Target distributions, yields or returns are targets only and there can be no guarantee that the company will achieve such targets at the levels stated or at all. Investors should not place any reliance on such targets in deciding whether to invest in the Company.
This announcement and the information contained herein is not for publication, release or distribution, directly or indirectly, in or into the United States, Australia, Canada, South Africa or Japan or, within the EEA, outside the United Kingdom, or any jurisdiction in which the same would be unlawful. This announcement is not an offer to sell or a solicitation of any offer to buy the securities of Amedeo Air Four Plus Limited (the "Company", and such securities, the "Securities") in the United States, Australia, Canada, Japan or, within the EEA, outside the United Kingdom, or in any other jurisdiction where such offer or sale would be unlawful. Any offering will only be made in any jurisdiction in compliance with local laws.

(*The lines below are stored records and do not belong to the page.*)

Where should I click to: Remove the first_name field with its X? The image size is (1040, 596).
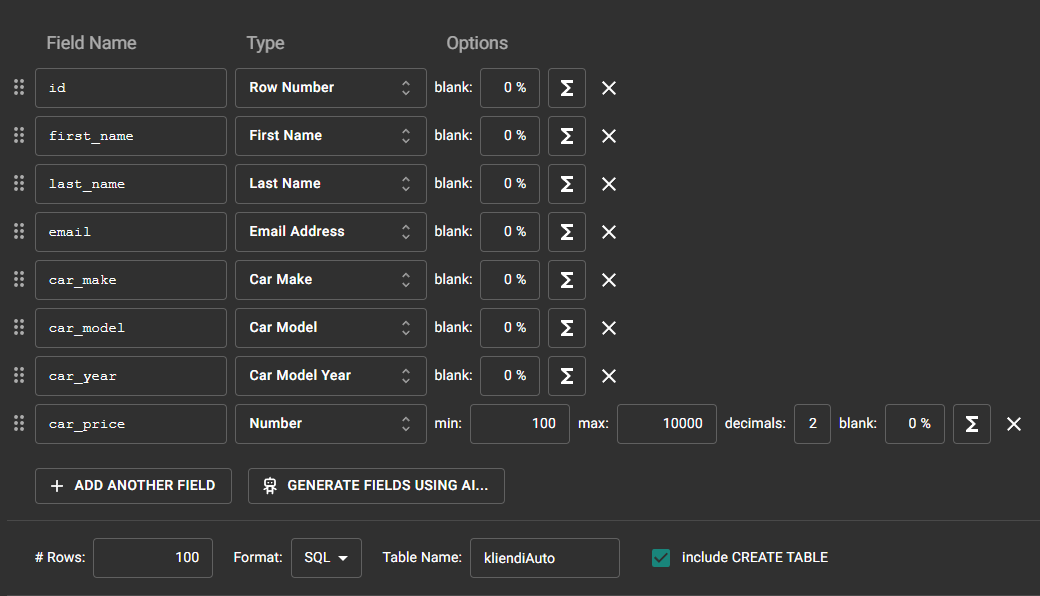[x=608, y=136]
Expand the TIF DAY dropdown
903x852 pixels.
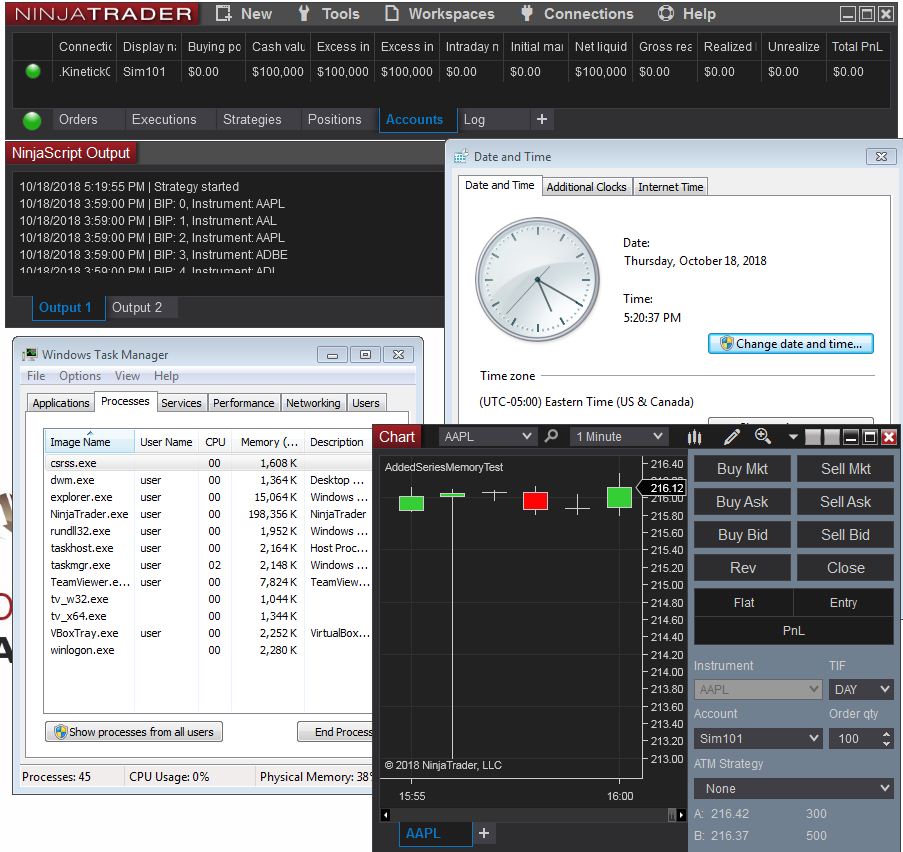coord(861,689)
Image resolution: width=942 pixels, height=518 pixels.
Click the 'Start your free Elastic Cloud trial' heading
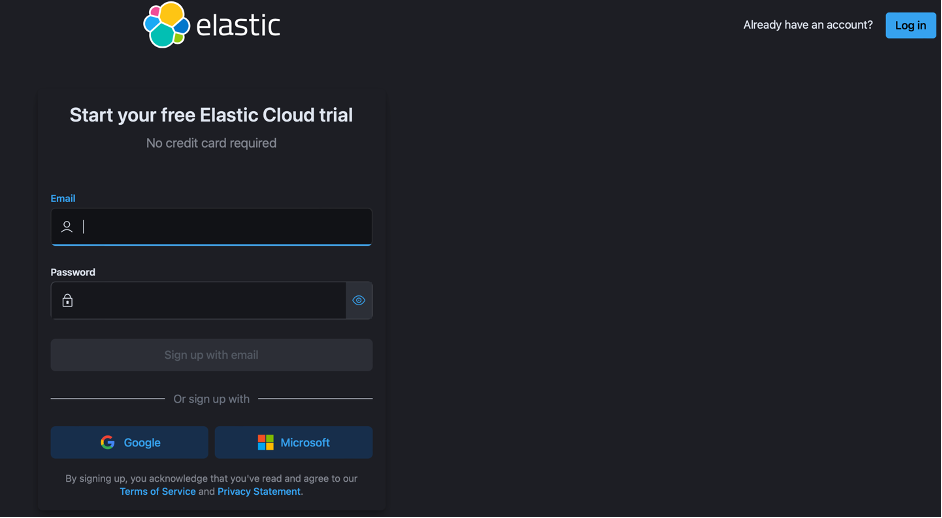coord(211,115)
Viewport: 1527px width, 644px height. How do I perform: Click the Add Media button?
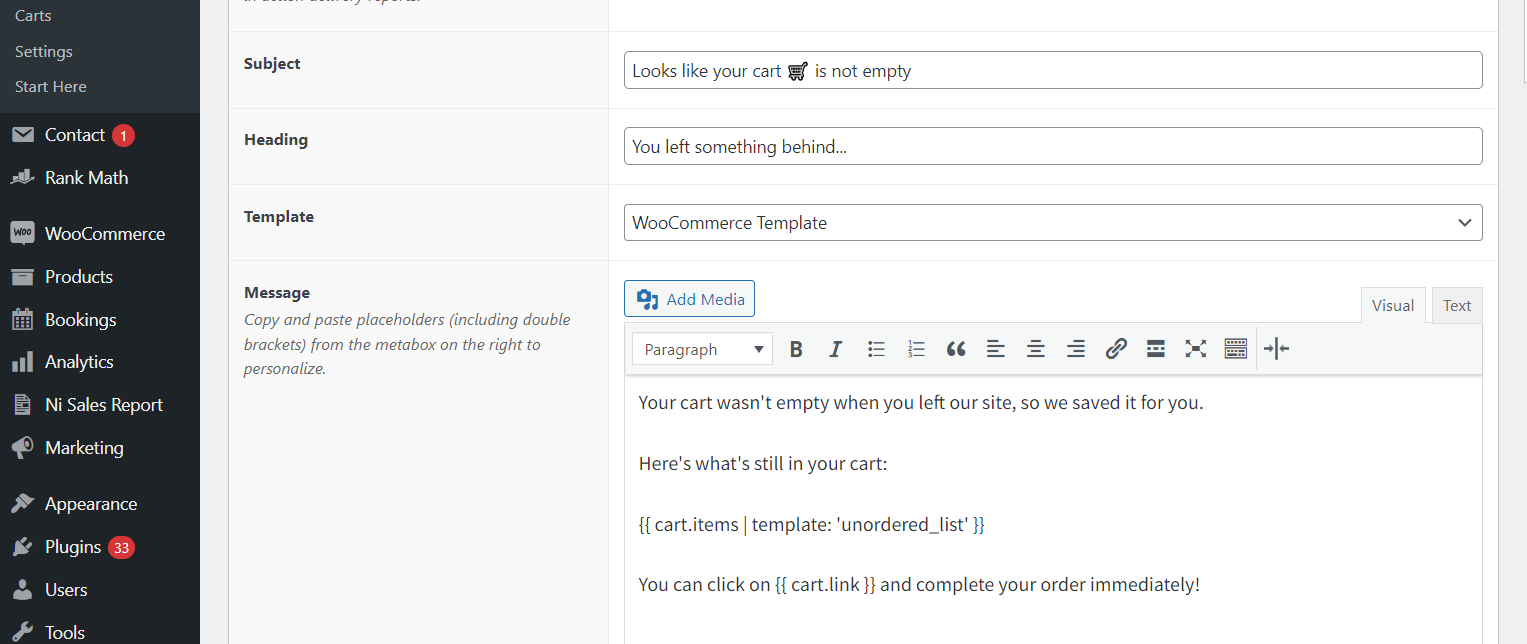click(689, 298)
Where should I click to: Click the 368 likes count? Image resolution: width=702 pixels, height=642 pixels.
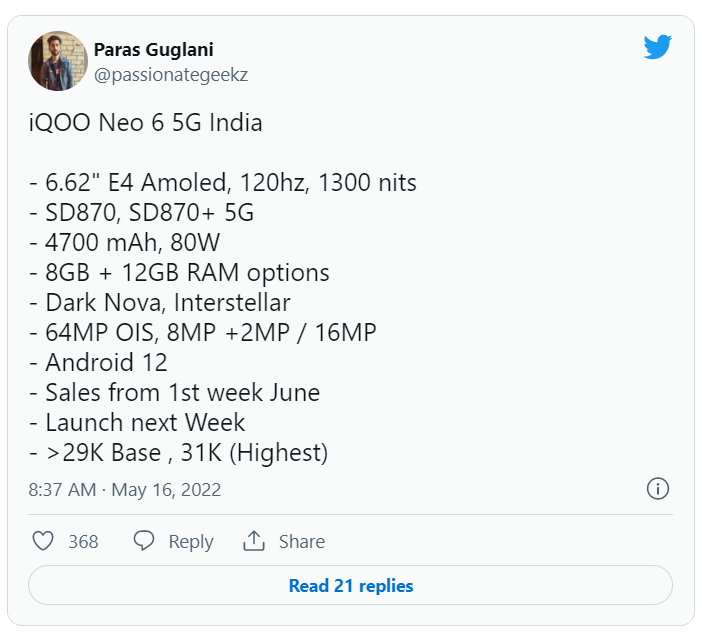click(x=83, y=541)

The Company has not been and will not be registered under the US Investment Company Act of 1940 (the "Investment Company Act") and, as such, holders of the Securities will not be entitled to the benefits of the Investment Company Act. No offer, sale, resale, pledge, delivery, distribution or transfer of the Securities may be made except under circumstances that will not result in the Company being required to register as an investment company under the Investment Company Act. The Securities have not been and will not be registered under the US Securities Act of 1933 (the "Securities Act"), or with any securities regulatory authority of any state or other jurisdiction of the United States, and may not be offered, sold, resold, pledged, delivered, distributed or transferred, directly or indirectly, into or within the United States or to, or for the account or benefit of, US persons as defined in Regulation S under the Securities Act ("US Persons") except pursuant to an exemption from, or in a transaction not subject to, the registration requirements of the Securities Act and in compliance with any applicable securities laws of any state or other jurisdiction of the United States and in a manner which would not require the Company to register under the Investment Company Act. No public offering of the Securities is being made in the United States.
This announcement has been approved for issue in the United Kingdom for the purposes of section 21 of the UK Financial Services and Markets Act 2000 by Nimrod Capital LLP which is authorised and regulated by the UK Financial Conduct Authority.

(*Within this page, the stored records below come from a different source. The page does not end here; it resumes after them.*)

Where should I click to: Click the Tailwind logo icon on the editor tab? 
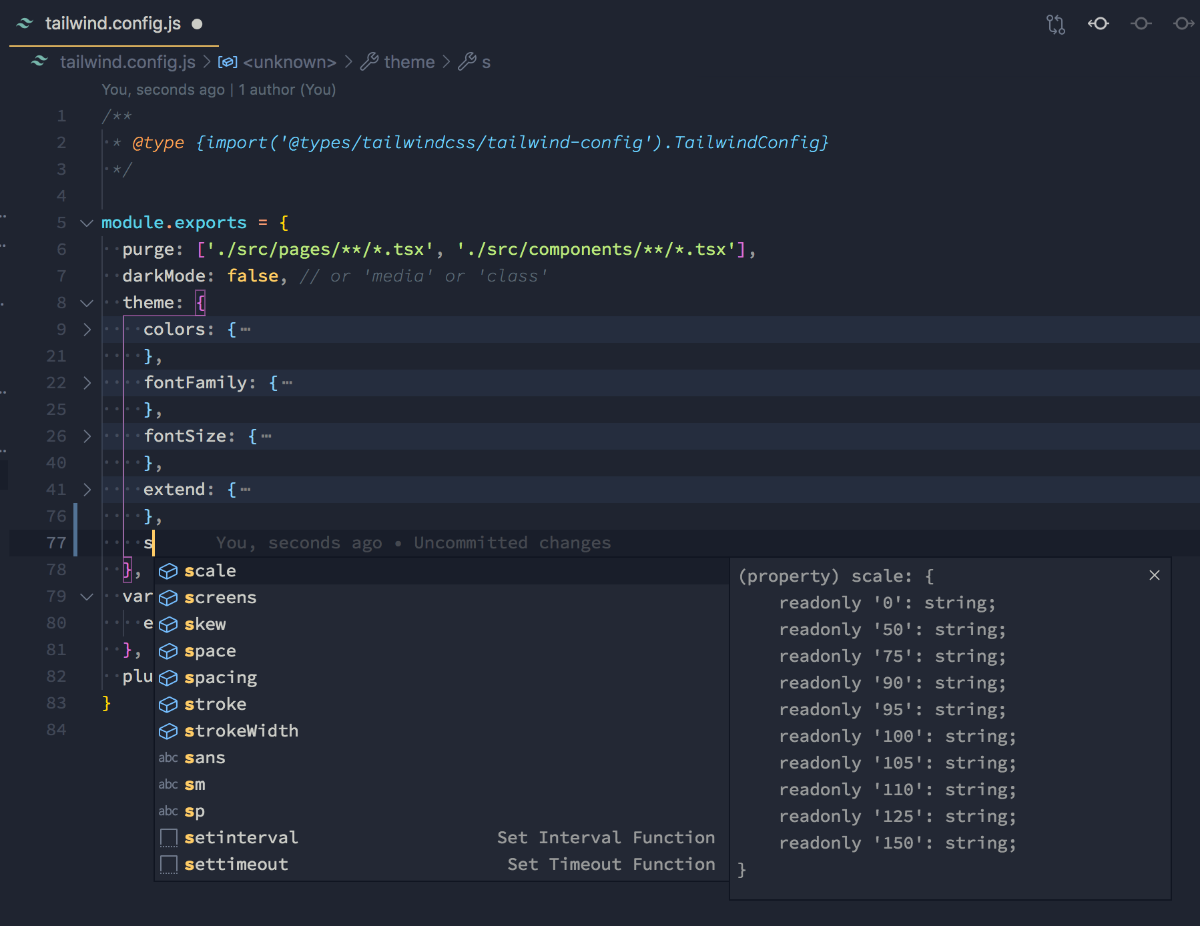pos(24,23)
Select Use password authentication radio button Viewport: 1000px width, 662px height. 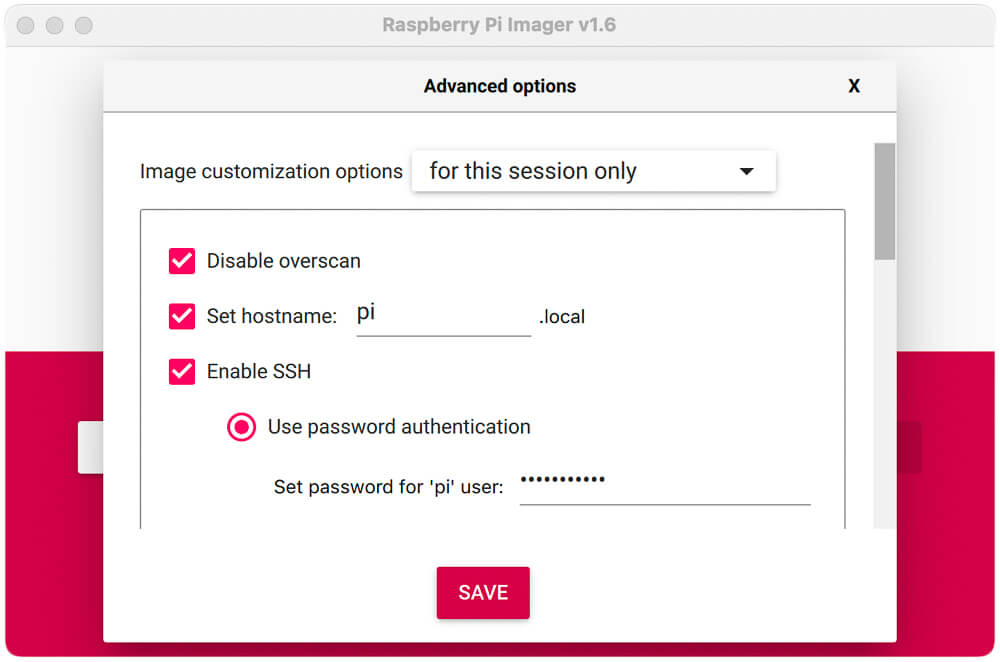(x=242, y=427)
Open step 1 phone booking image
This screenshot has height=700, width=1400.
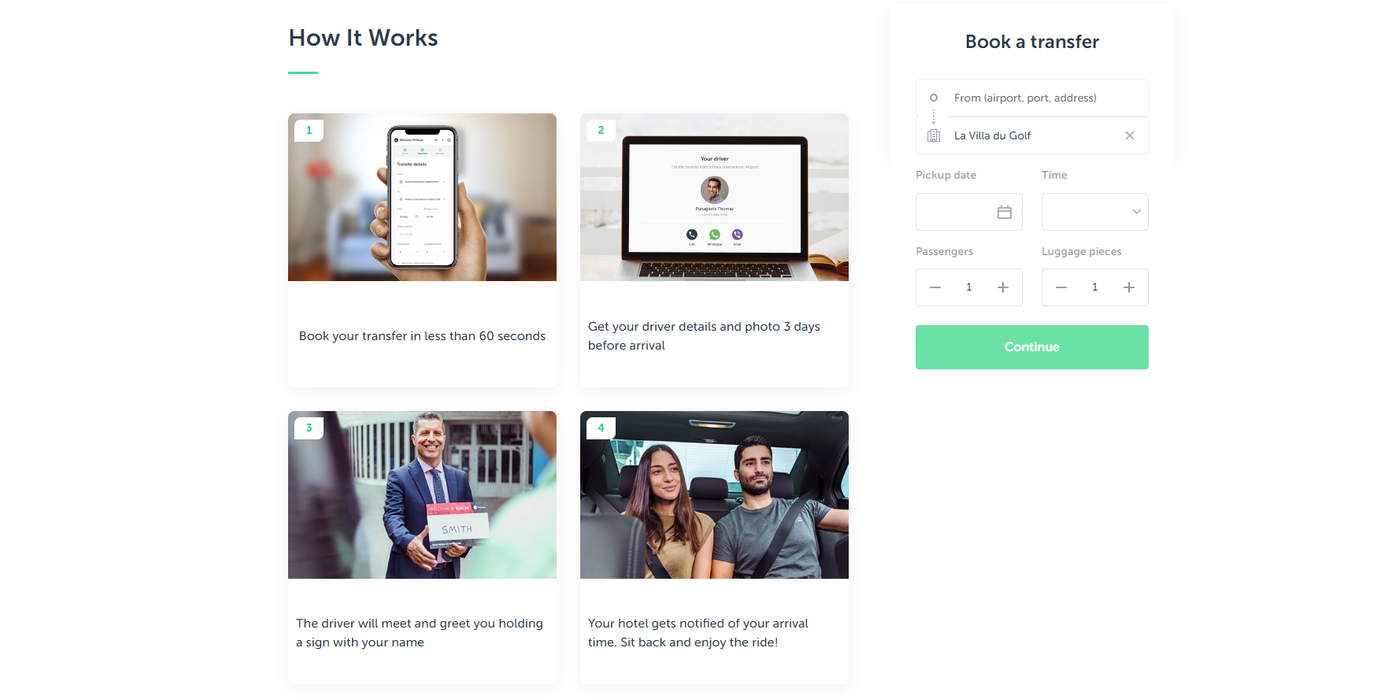pyautogui.click(x=422, y=197)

Nimrod Capital LLP, which is authorised and regulated in the United Kingdom by the Financial Conduct Authority, is acting for Amedeo Air Four Plus Limited in connection with the Placing and will not regard any other person (whether or not a recipient of this document or other information) as its customer in relation thereto and will not be responsible to anyone other than the Company for providing the protections afforded to clients of Nimrod Capital LLP nor for providing advice in connection with the Placing and the contents of this announcement or any other matter referred to herein. Nimrod Capital LLP is not responsible for the contents of this announcement. This does not exclude or limit any responsibilities which Nimrod Capital LLP may have under the Financial Services and Markets Act 2000 or the regulatory regime established thereunder.